لَيْسَ كَمِثْلِهِ شَيْءٌ وَهُوَ السَّمِيعُ البَصِيرُ

“Tidak ada sesuatupun yang serupa dengan Allah.” (Asy-Syura: 11).

Anggapan yang dilontarkan syubhat ini akan terjadi pada turunnya makhluk. Adapun Allah tidak sama dengan makhluk. Maha suci Allah dari keserupaan dengan makhluk. Allah turun ke langit dunia dan sama sekali tidak ada satu pun makhluk yang melingkupinya. Oleh karena itu kita wajib menetapkan sifat nuzul bagi Allah, kita tetapkan maknanya tanpa menentukan kaifiyah-nya dan tanpa menyerupakan dengan turunnya makhluk. 

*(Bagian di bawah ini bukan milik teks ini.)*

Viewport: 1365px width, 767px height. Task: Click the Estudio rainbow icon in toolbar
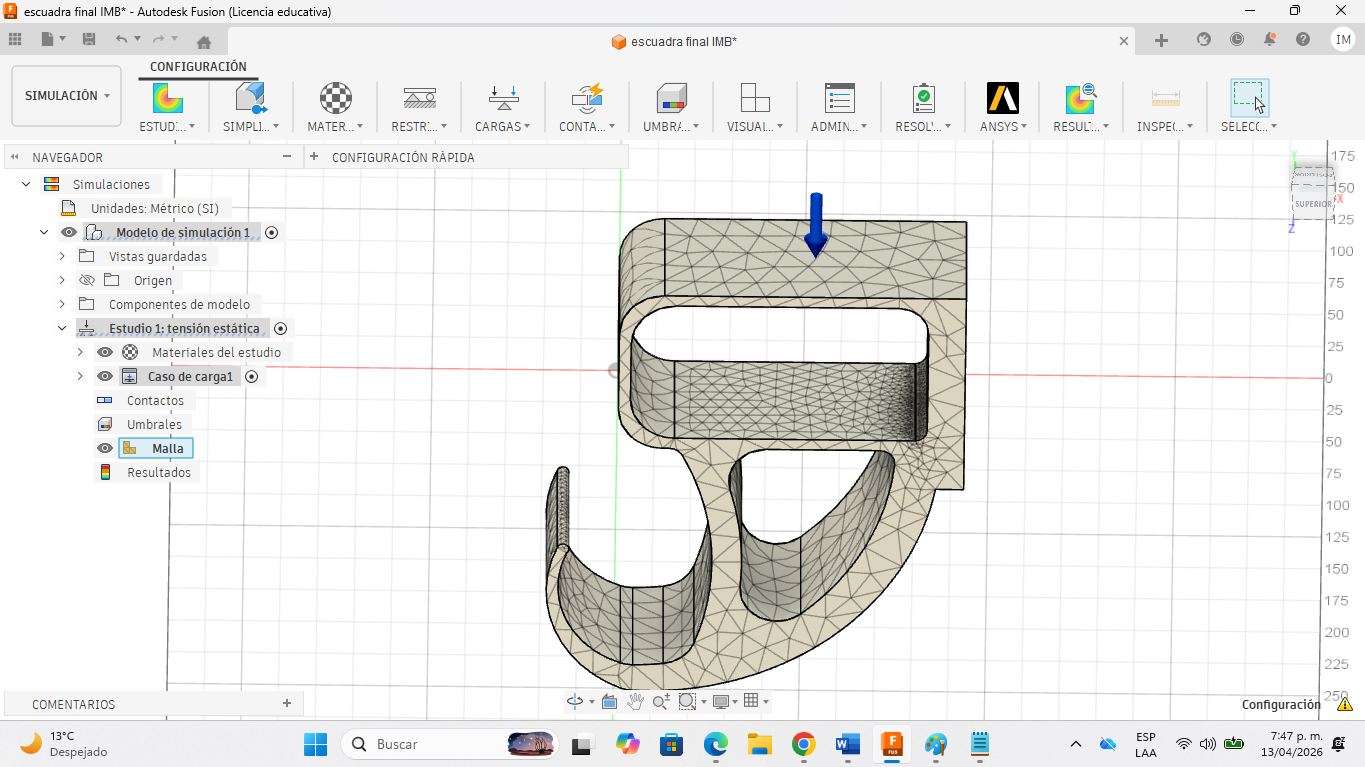pos(167,98)
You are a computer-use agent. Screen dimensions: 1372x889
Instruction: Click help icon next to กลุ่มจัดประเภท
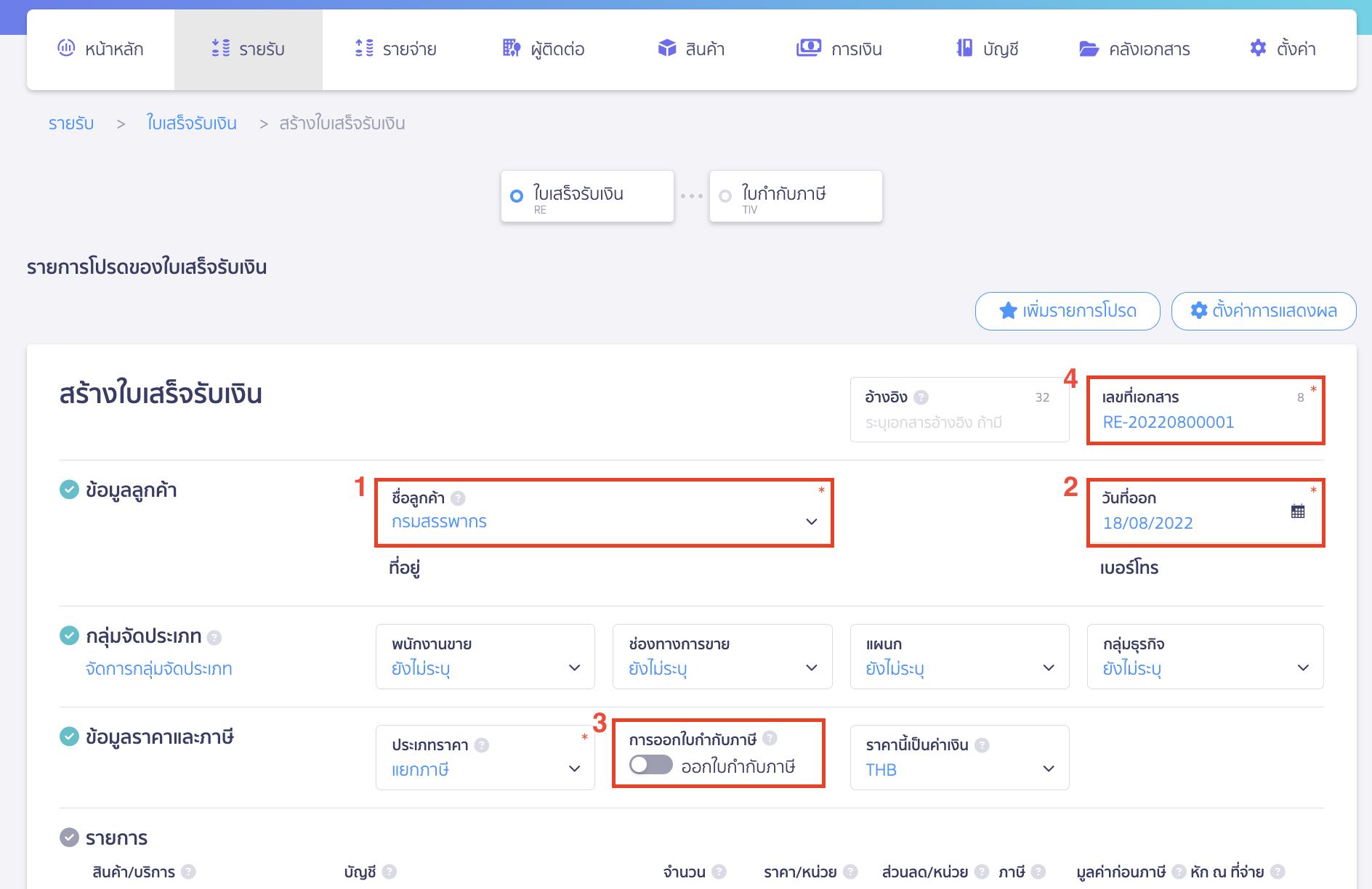coord(214,638)
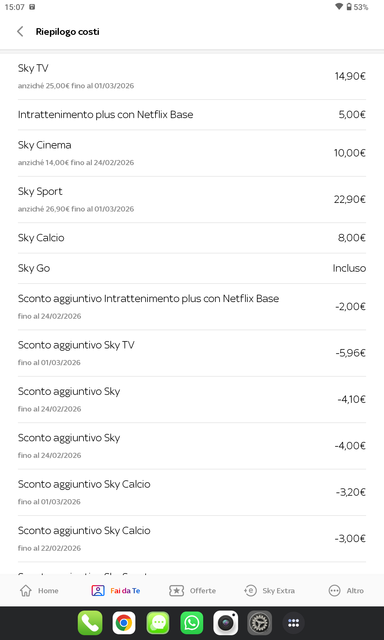Go back with the arrow icon
The image size is (384, 640).
20,31

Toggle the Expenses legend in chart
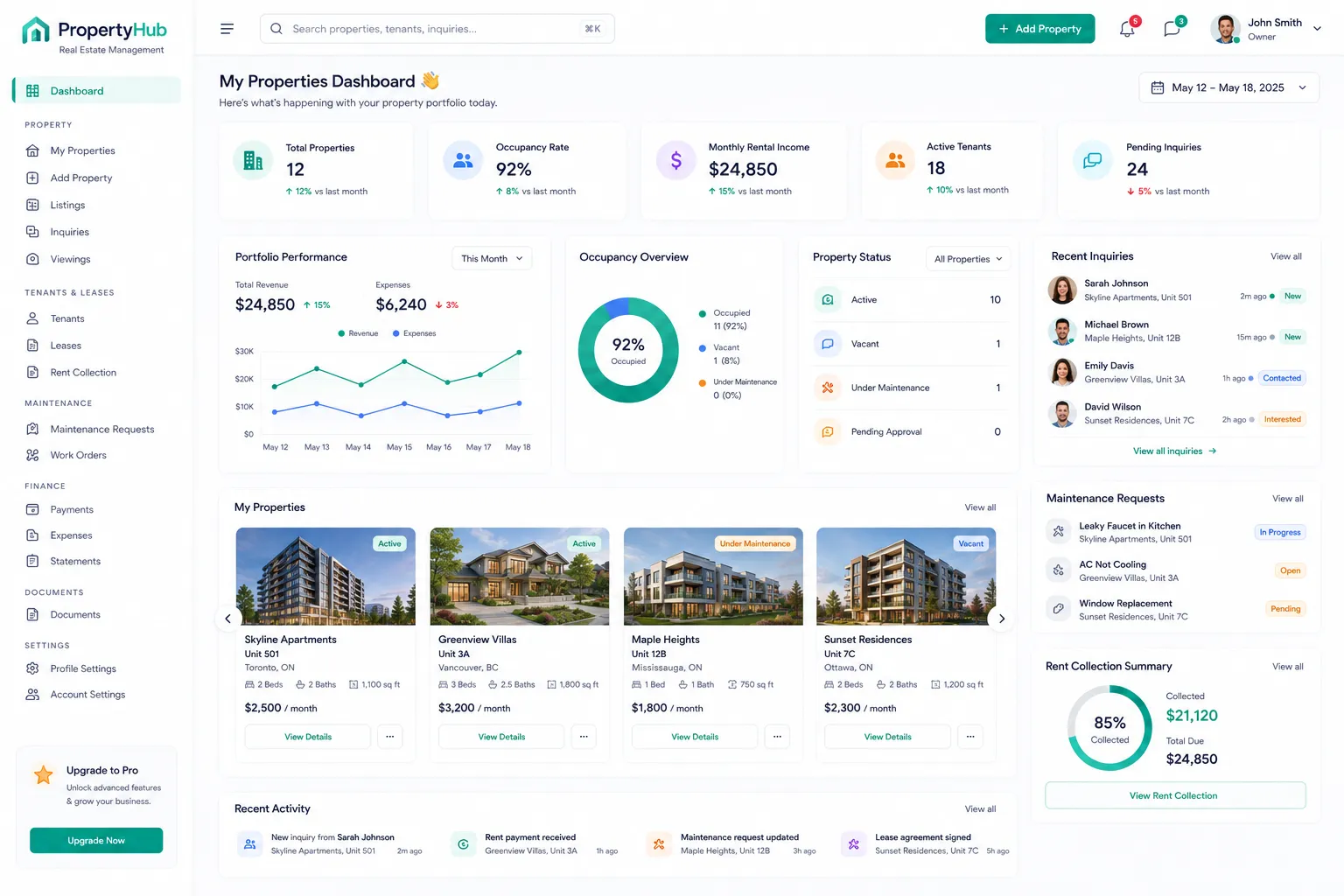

  • Syubhat 3: Yang turun adalah malaikat Allah

Memaknai hadits di atas bahwa yang turun adalah malaikat Allah adalah makna yang batil. Lafadz hadits menunjukkan penyandaran perbuatan turun kepada Allah dan bukan kepada selain-Nya. Ini menunjukkan bahwa yang turun adalah Allah sendiri. Jika yang turun adalah malaikat, apakah masuk akal jika malaikat berkata : “Barang siapa berdoa kepada-Ku akan Aku kabulkan, barang siapa meminta kepada-Ku akan Aku beri, barang siapa memohon ampun kepadaku akan Aku ampuni ?”. Tidak mungkin ada yang mengatakan dengan perkataan seperti ini kecuali hanya Allah saja. Dengan ini jelaslah kebatilan penyelewengan makna seperti ini.

  • Syubhat 4: Yang Turun Adalah amrullah 

Ada pula yang memaknai bahwa yang turun adalah  amrullah (urusan/perintah Allah) yang Allah tetapkan. Ini juga makna yang batil. Karena turunnya urusan Allah akan senantiasa ada pada setiap waktu, tidak khusus pada sepertiga malam terakhir saja . Allah Ta’ala berfirman :

يُدَبِّرُ الْأَمْرَ مِنَ السَّمَاءِ إِلَى الْأَرْضِ ثُمَّ يَعْرُجُ إِلَيْهِ

” Dia mengatur urusan dari langit ke bumi, kemudian (urusan) itu naik kepadanya “(As Sajadah :5)

وَإِلَيْهِ يُرْجَعُ الأَمْرُ كُلُّهُ

“Dan kepada-Nya-lah dikembalikan urusan-urusan semuanya” (Huud: 123)

  • Syubhat 5: Yang Turun Adalah Rahmat Allah 

Dikatakan pula yang turun adalah rahmat Allah Ta’ala ke langit dunia pada sepertiga malam terakhir. Ini juga merupakan makna yang batil. Apakah rahmat Allah tidak turun kecuali hanya pada waktu itu saja?! Ini sama saja dengan membatasi rahmat Allah, padahal Allah berfirman:

وَمَا بِكُم مِّن نِّعْمَةٍ فَمِنَ اللّهِ

“Dan apa saja nikmat yang ada pada kamu, maka dari Allah-lah (datangnya)” (An Nahl : 53).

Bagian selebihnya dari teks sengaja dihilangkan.